Islamic Horizons

The issue includes several articles on the various themes, vicegerency, selfhood, superman, solidarity and reconstruction of Islamic thought, from Iqbal's multidimensional intellectual legacy.

All the articles are thought provoking and inspiring. Articles that I found particularly stimulating are “A Message for Our Times” by Dr. Dilnawaz Siddiqui, which includes a wonderful selection of Iqbal's poetry with translation and “Iqbal and Democracy” by Ambassador S. Ali Ahsani that includes a teaser on Islam and Democracy. Dr. Siddiqui’s article is very good and will be a useful handout for undergraduate classes dealing with Islam and modernity and contemporary Islamic thought.

Jerusha Lamptey provides a very interesting selection from Iqbal's The Reconstruction of Religious Thought in Islam. For those who are unfamiliar with  Iqbal's brilliant work, this section provides an excellent appetizer.

Unfortunately there is no article that takes a critical look at Iqbal's thought. Allama Iqbal was clearly one of the most dynamic thinkers of our times. What made him stand out from others was the depth of critical thinking in his approach to Islam’s heritage. I wish IH had invited a critical assessment of his work, particularly with an eye on the challenges that face American Muslims.

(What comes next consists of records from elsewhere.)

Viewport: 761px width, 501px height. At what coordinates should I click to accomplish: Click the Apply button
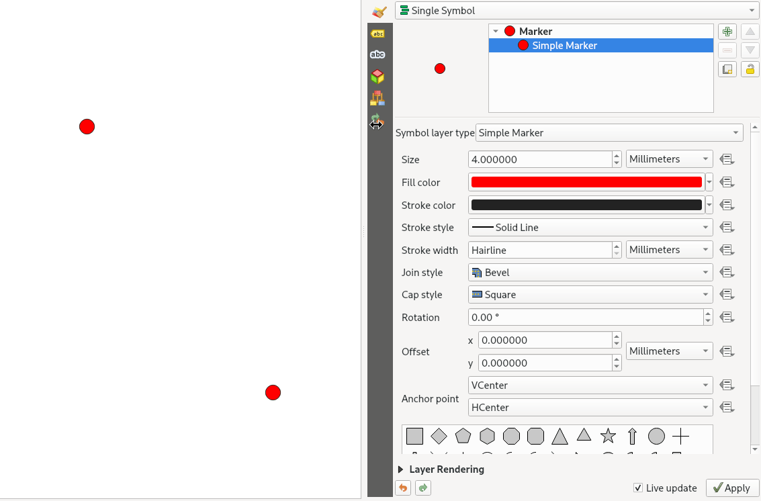[732, 488]
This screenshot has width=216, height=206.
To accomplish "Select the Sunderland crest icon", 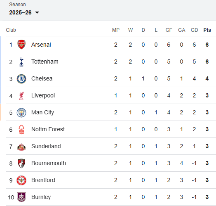I will [21, 147].
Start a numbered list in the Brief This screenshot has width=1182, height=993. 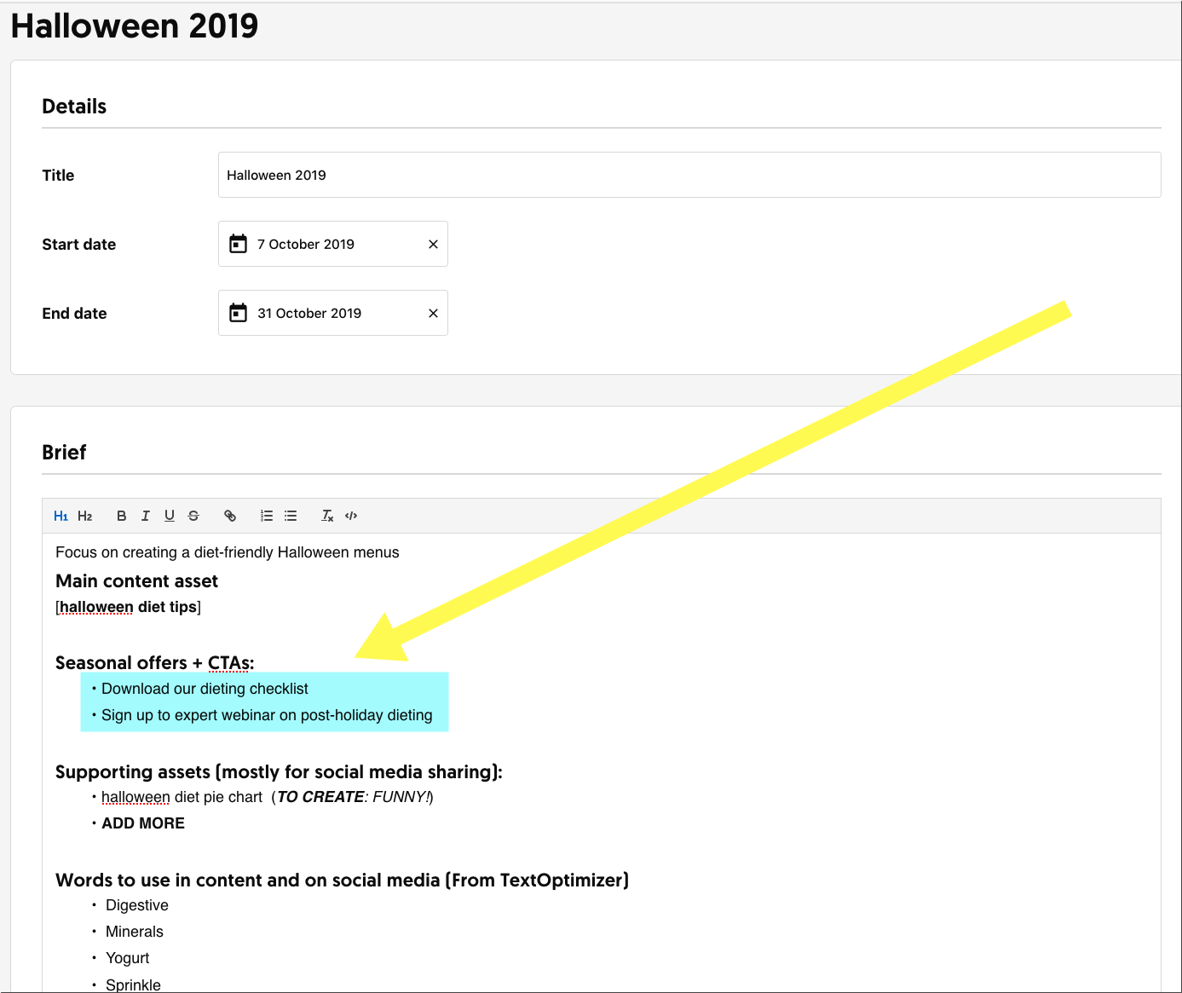(267, 516)
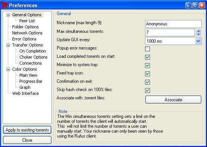Toggle Minimize to system tray checkbox

click(x=147, y=65)
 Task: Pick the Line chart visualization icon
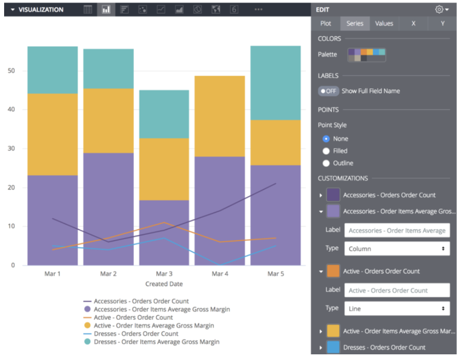pos(161,9)
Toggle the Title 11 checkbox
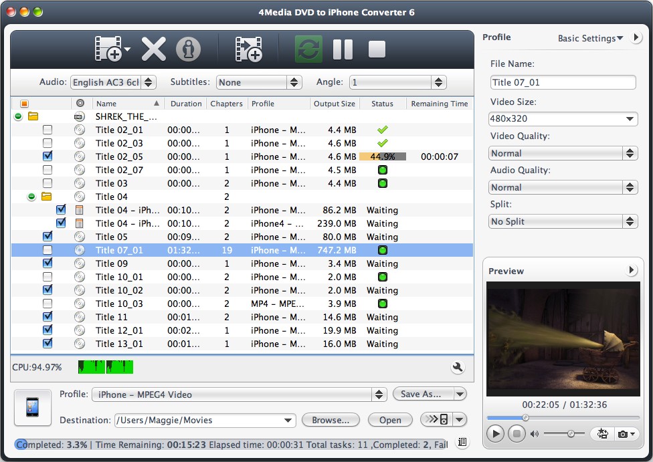This screenshot has height=462, width=653. tap(48, 317)
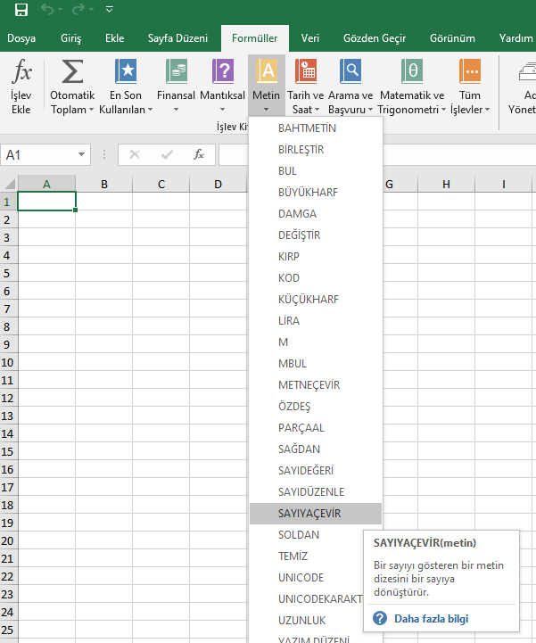Image resolution: width=536 pixels, height=643 pixels.
Task: Select column B header
Action: click(x=104, y=185)
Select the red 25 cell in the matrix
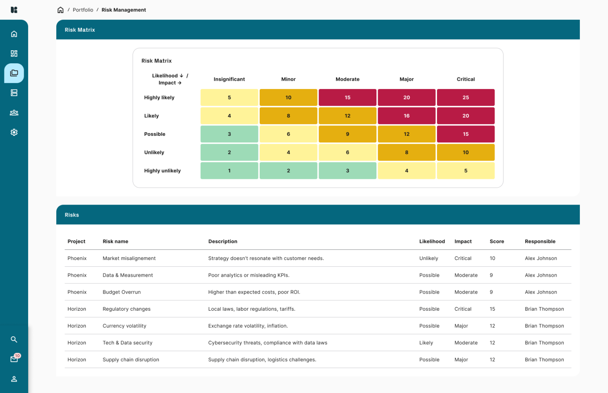608x393 pixels. (x=466, y=97)
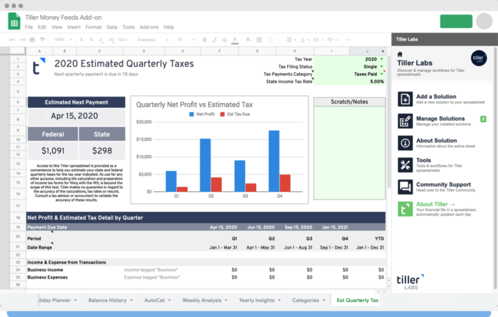
Task: Click the home icon in Tiller Labs sidebar
Action: click(x=400, y=54)
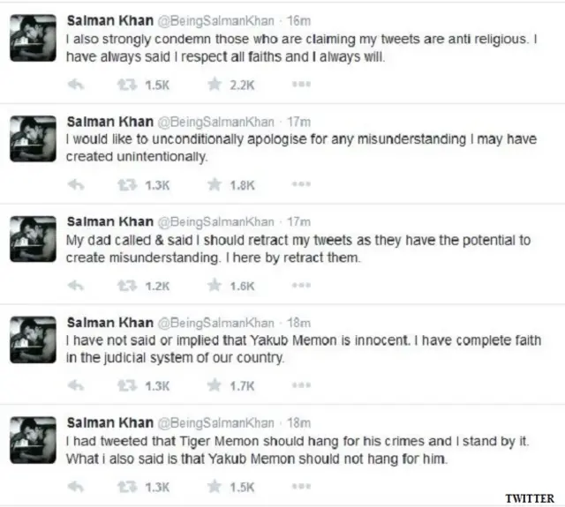The height and width of the screenshot is (507, 565).
Task: Reply to the 'My dad called' tweet
Action: tap(75, 286)
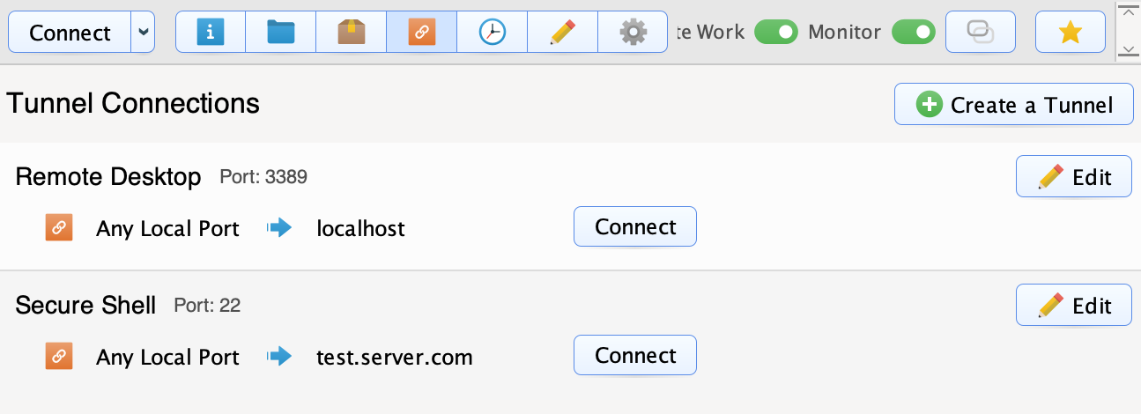Edit the Remote Desktop tunnel
The width and height of the screenshot is (1141, 414).
point(1074,177)
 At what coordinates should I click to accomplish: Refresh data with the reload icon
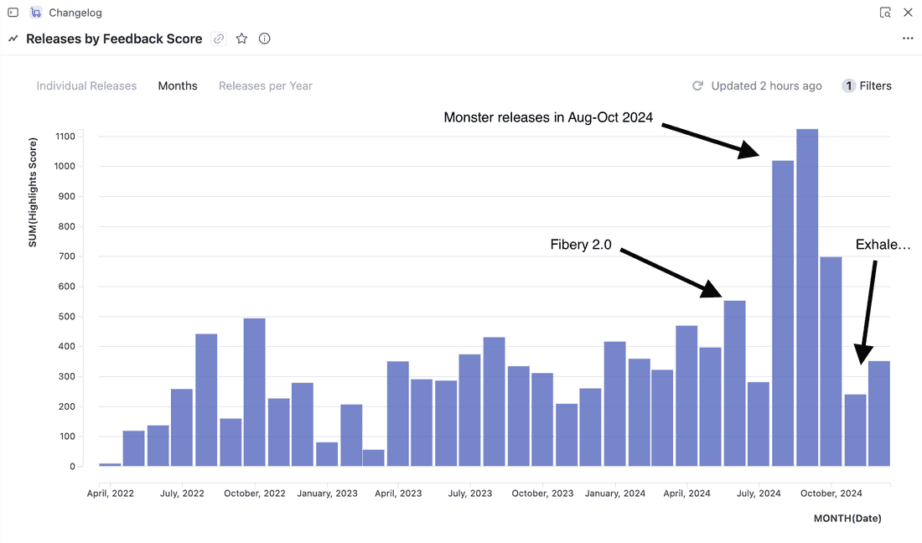(x=697, y=85)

Iqbal, more than others is particularly relevant to us because he explored the tensions between Islamic tradition and modernity at a more profounder level than most. He has already visited topics that are key issues of for us now, such as Ijtihad, Islam and democracy, the challenge of reform and of revival.

It is also interesting to note that hardly anyone discussed the impact of Western education on Iqbals' Islamic thought. This is particularly relevant given the emergence of a growing thread of Islamic thought from Muslims in the West. Was Iqbal a prototype of a Western Muslim intellectual? A hybrid of Iqbal's traditionalism and Western modernism?

Siddiqui and Naqvi make an interesting observation in their article, “Muslim Reformers” on p. 42. They write:

“This particular problem solving skill of analogy and analysis is known as ijtihad.”

I found their definition of Ijtihad very interesting. I wish they had expanded upon it further in the light of Iqbal's thought. Unlike most jurists who systematically try to stifle freedom of thought among Muslims by narrowly defining Ijtihad’s scope and exclude everyone from exercising it except themselves, Islamic reformers have always defined Ijtihad broadly, essentially as a license to think outside the box [the pandora’s box called fiqh].

You can read more about this debate on Ijtihad in a recent article titled, “Who Owns Islamic Law?” in the Chronicle of Higher education.

Congratulations to IH for a wonderful issue, hope that in the near future they will think of doing a special issue on Sir Syed Ahmad Khan, the father of Islamic  modernism, and also perhaps on Imam Al Shatibi, the grand father of Islamic Modernism. In my opinion his doctrine of Maqasid Al Shariah opens the door of Ijtihad to Islamic Modernism].

Get yourself a copy of the issue now. It is a collector's item.